'''

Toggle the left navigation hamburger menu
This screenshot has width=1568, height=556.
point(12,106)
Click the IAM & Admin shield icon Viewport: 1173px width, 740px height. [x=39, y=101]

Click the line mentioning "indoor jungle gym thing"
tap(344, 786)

'''
'''

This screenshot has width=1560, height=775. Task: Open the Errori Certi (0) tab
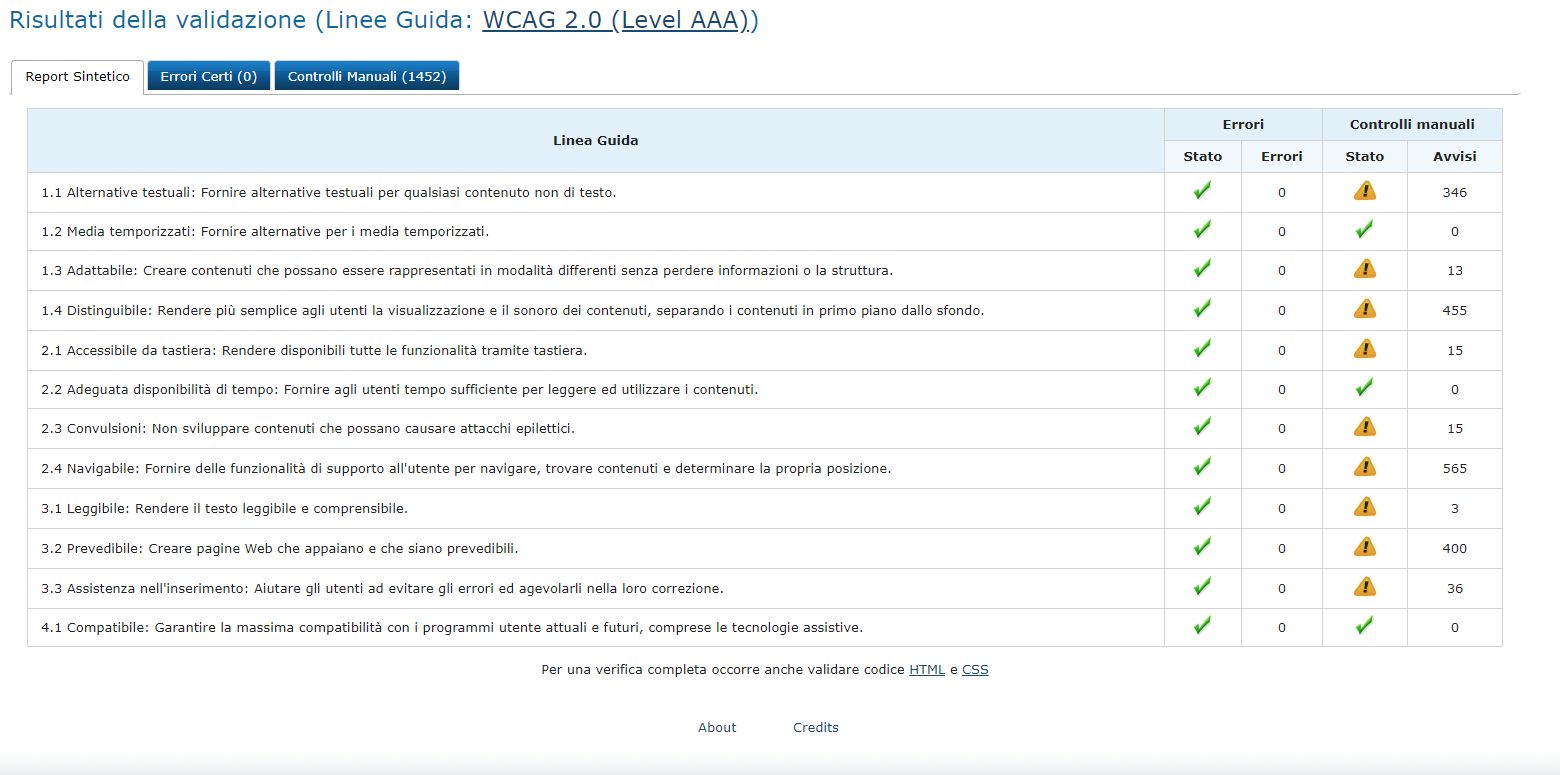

'''

Turn the rows between the lines holding "Toggle the left navigation hamburger menu" and "tap(344, 786)", inclusive, into a numbered list, leaving out any blank lines.

EXERCISE RESPONSE ->
1. Toggle the left navigation hamburger menu
2. This screenshot has width=1568, height=556.
3. point(12,106)
4. Click the IAM & Admin shield icon Viewport: 1173px width, 740px height. [x=39, y=101]
5. Click the line mentioning "indoor jungle gym thing"
6. tap(344, 786)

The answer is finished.